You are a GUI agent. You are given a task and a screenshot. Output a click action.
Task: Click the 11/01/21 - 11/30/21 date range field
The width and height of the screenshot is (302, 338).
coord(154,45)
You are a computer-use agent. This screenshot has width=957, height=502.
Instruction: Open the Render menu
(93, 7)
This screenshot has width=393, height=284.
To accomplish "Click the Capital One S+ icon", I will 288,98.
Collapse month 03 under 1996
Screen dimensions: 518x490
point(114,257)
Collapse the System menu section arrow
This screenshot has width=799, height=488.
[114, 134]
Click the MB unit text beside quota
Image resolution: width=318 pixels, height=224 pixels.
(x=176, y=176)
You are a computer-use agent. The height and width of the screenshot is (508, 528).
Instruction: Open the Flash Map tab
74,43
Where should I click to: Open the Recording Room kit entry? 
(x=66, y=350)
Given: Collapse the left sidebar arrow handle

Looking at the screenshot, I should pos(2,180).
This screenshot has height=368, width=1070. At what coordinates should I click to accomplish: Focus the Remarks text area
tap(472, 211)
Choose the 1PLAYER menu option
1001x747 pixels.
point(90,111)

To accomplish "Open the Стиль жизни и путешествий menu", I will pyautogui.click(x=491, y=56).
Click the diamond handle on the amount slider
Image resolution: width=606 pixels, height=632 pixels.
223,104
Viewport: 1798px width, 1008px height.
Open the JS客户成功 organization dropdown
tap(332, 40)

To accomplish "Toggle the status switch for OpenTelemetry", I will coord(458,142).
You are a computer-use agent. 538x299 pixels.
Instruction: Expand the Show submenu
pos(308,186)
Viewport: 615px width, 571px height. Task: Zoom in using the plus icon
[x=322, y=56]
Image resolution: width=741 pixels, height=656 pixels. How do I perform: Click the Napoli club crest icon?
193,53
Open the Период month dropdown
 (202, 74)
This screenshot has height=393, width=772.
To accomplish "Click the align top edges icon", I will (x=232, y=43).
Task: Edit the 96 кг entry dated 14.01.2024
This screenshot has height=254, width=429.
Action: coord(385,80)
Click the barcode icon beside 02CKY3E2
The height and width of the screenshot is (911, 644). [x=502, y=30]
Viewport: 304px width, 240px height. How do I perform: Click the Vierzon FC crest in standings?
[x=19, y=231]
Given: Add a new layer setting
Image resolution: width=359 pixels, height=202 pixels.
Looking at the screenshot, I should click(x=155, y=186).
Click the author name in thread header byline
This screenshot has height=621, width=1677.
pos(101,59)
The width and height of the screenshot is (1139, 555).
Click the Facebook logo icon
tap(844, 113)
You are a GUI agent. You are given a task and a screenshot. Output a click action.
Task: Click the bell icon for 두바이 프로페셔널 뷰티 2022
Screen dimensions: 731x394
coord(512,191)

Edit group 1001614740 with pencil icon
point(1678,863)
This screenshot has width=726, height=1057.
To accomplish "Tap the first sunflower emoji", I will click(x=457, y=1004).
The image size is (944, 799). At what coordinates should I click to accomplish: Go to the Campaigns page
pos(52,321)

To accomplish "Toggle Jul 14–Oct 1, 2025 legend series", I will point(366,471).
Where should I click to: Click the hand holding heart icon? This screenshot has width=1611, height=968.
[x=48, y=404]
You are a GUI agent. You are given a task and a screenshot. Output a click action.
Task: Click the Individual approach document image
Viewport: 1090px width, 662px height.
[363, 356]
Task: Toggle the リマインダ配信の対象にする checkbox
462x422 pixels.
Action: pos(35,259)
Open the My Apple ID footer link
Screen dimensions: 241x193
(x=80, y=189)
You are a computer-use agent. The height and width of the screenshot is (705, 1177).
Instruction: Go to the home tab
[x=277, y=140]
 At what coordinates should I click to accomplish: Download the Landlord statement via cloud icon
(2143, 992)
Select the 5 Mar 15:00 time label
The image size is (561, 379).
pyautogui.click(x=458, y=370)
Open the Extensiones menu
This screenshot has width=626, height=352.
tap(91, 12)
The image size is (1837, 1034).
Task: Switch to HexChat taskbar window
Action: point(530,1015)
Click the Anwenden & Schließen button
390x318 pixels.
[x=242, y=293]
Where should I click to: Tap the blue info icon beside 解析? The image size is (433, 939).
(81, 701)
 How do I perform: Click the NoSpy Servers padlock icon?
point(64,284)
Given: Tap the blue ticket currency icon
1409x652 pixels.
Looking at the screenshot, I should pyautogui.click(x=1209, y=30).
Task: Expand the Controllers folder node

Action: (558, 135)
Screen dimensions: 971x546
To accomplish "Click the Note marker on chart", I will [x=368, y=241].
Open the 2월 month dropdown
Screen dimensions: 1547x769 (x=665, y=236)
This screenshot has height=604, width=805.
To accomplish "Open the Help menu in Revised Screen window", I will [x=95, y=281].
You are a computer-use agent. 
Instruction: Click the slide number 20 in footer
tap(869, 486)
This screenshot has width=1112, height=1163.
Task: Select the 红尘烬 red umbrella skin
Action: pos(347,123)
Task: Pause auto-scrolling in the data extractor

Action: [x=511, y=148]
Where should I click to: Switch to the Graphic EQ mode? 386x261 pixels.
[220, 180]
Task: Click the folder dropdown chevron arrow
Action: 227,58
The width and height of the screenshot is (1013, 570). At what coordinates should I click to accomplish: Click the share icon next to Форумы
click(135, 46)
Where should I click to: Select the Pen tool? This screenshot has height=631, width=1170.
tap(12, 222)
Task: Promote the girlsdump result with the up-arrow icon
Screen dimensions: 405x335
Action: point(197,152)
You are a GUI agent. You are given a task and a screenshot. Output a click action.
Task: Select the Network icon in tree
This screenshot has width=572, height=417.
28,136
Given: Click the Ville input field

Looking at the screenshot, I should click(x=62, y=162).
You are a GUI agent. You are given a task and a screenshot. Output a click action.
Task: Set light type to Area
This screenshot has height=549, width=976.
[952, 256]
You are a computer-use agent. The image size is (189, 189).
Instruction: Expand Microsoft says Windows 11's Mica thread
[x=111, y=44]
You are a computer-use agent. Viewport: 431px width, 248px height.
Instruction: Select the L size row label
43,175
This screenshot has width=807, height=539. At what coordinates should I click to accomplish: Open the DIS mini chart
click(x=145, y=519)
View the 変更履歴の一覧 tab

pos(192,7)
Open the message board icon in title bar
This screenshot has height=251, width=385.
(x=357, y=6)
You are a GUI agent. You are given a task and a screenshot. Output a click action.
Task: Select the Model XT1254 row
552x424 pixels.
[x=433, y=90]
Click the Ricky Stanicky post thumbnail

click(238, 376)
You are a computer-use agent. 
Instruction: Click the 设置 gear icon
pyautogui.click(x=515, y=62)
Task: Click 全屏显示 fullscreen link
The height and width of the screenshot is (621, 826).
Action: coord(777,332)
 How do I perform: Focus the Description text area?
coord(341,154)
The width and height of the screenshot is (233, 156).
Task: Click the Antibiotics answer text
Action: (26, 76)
-=-=-=-=-
• **TASK BRIEF**:
Retype every item above word for word.

• **EXERCISE ANSWER**:
You are a GUI agent. You are given a task and a screenshot. Output a click action.
Task: Click the 11/01/21 - 11/30/21 date range field
The width and height of the screenshot is (302, 338).
coord(154,45)
You are a computer-use agent. This screenshot has width=957, height=502.
Instruction: Open the Render menu
(93, 7)
This screenshot has width=393, height=284.
To accomplish "Click the Capital One S+ icon", I will 288,98.
Collapse month 03 under 1996
Screen dimensions: 518x490
point(114,257)
Collapse the System menu section arrow
This screenshot has width=799, height=488.
[114, 134]
Click the MB unit text beside quota
Image resolution: width=318 pixels, height=224 pixels.
(x=176, y=176)
You are a computer-use agent. The height and width of the screenshot is (508, 528).
Instruction: Open the Flash Map tab
74,43
Where should I click to: Open the Recording Room kit entry? 
(x=66, y=350)
Given: Collapse the left sidebar arrow handle

Looking at the screenshot, I should pos(2,180).
This screenshot has height=368, width=1070. At what coordinates should I click to accomplish: Focus the Remarks text area
tap(472, 211)
Choose the 1PLAYER menu option
1001x747 pixels.
point(90,111)

To accomplish "Open the Стиль жизни и путешествий menu", I will pyautogui.click(x=491, y=56).
Click the diamond handle on the amount slider
Image resolution: width=606 pixels, height=632 pixels.
223,104
Viewport: 1798px width, 1008px height.
Open the JS客户成功 organization dropdown
tap(332, 40)

To accomplish "Toggle the status switch for OpenTelemetry", I will coord(458,142).
You are a computer-use agent. 538x299 pixels.
Instruction: Expand the Show submenu
pos(308,186)
Viewport: 615px width, 571px height. Task: Zoom in using the plus icon
[x=322, y=56]
Image resolution: width=741 pixels, height=656 pixels. How do I perform: Click the Napoli club crest icon?
193,53
Open the Период month dropdown
 (202, 74)
This screenshot has height=393, width=772.
To accomplish "Click the align top edges icon", I will (x=232, y=43).
Task: Edit the 96 кг entry dated 14.01.2024
This screenshot has height=254, width=429.
Action: coord(385,80)
Click the barcode icon beside 02CKY3E2
The height and width of the screenshot is (911, 644). [x=502, y=30]
Viewport: 304px width, 240px height. How do I perform: Click the Vierzon FC crest in standings?
[x=19, y=231]
Given: Add a new layer setting
Image resolution: width=359 pixels, height=202 pixels.
Looking at the screenshot, I should click(x=155, y=186).
Click the author name in thread header byline
This screenshot has height=621, width=1677.
pos(101,59)
The width and height of the screenshot is (1139, 555).
Click the Facebook logo icon
tap(844, 113)
You are a GUI agent. You are given a task and a screenshot. Output a click action.
Task: Click the bell icon for 두바이 프로페셔널 뷰티 2022
Screen dimensions: 731x394
coord(512,191)

Edit group 1001614740 with pencil icon
point(1678,863)
This screenshot has width=726, height=1057.
To accomplish "Tap the first sunflower emoji", I will click(x=457, y=1004).
The image size is (944, 799). At what coordinates should I click to accomplish: Go to the Campaigns page
pos(52,321)

To accomplish "Toggle Jul 14–Oct 1, 2025 legend series", I will point(366,471).
Where should I click to: Click the hand holding heart icon? This screenshot has width=1611, height=968.
[x=48, y=404]
You are a GUI agent. You are given a task and a screenshot. Output a click action.
Task: Click the Individual approach document image
Viewport: 1090px width, 662px height.
[363, 356]
Task: Toggle the リマインダ配信の対象にする checkbox
462x422 pixels.
Action: pos(35,259)
Open the My Apple ID footer link
Screen dimensions: 241x193
(x=80, y=189)
You are a computer-use agent. The height and width of the screenshot is (705, 1177).
Instruction: Go to the home tab
[x=277, y=140]
 At what coordinates should I click to accomplish: Download the Landlord statement via cloud icon
(2143, 992)
Select the 5 Mar 15:00 time label
The image size is (561, 379).
pyautogui.click(x=458, y=370)
Open the Extensiones menu
This screenshot has width=626, height=352.
tap(91, 12)
The image size is (1837, 1034).
Task: Switch to HexChat taskbar window
Action: point(530,1015)
Click the Anwenden & Schließen button
390x318 pixels.
[x=242, y=293]
Where should I click to: Tap the blue info icon beside 解析? The image size is (433, 939).
(81, 701)
 How do I perform: Click the NoSpy Servers padlock icon?
point(64,284)
Given: Tap the blue ticket currency icon
1409x652 pixels.
Looking at the screenshot, I should pyautogui.click(x=1209, y=30).
Task: Expand the Controllers folder node

Action: (558, 135)
Screen dimensions: 971x546
To accomplish "Click the Note marker on chart", I will [x=368, y=241].
Open the 2월 month dropdown
Screen dimensions: 1547x769 (x=665, y=236)
This screenshot has height=604, width=805.
To accomplish "Open the Help menu in Revised Screen window", I will [x=95, y=281].
You are a computer-use agent. 
Instruction: Click the slide number 20 in footer
tap(869, 486)
This screenshot has width=1112, height=1163.
Task: Select the 红尘烬 red umbrella skin
Action: pos(347,123)
Task: Pause auto-scrolling in the data extractor

Action: [x=511, y=148]
Where should I click to: Switch to the Graphic EQ mode? 386x261 pixels.
[220, 180]
Task: Click the folder dropdown chevron arrow
Action: 227,58
The width and height of the screenshot is (1013, 570). At what coordinates should I click to accomplish: Click the share icon next to Форумы
click(135, 46)
Where should I click to: Select the Pen tool? This screenshot has height=631, width=1170.
tap(12, 222)
Task: Promote the girlsdump result with the up-arrow icon
Screen dimensions: 405x335
Action: point(197,152)
You are a GUI agent. You are given a task and a screenshot. Output a click action.
Task: Select the Network icon in tree
This screenshot has width=572, height=417.
28,136
Given: Click the Ville input field

Looking at the screenshot, I should click(x=62, y=162).
You are a GUI agent. You are given a task and a screenshot. Output a click action.
Task: Set light type to Area
This screenshot has height=549, width=976.
[952, 256]
You are a computer-use agent. The image size is (189, 189).
Instruction: Expand Microsoft says Windows 11's Mica thread
[x=111, y=44]
You are a computer-use agent. Viewport: 431px width, 248px height.
Instruction: Select the L size row label
43,175
This screenshot has width=807, height=539. At what coordinates should I click to accomplish: Open the DIS mini chart
click(x=145, y=519)
View the 変更履歴の一覧 tab

pos(192,7)
Open the message board icon in title bar
This screenshot has height=251, width=385.
(x=357, y=6)
You are a GUI agent. You are given a task and a screenshot. Output a click action.
Task: Select the Model XT1254 row
552x424 pixels.
[x=433, y=90]
Click the Ricky Stanicky post thumbnail

click(238, 376)
You are a computer-use agent. 
Instruction: Click the 设置 gear icon
pyautogui.click(x=515, y=62)
Task: Click 全屏显示 fullscreen link
The height and width of the screenshot is (621, 826).
Action: coord(777,332)
 How do I perform: Focus the Description text area?
coord(341,154)
The width and height of the screenshot is (233, 156).
Task: Click the Antibiotics answer text
Action: (26, 76)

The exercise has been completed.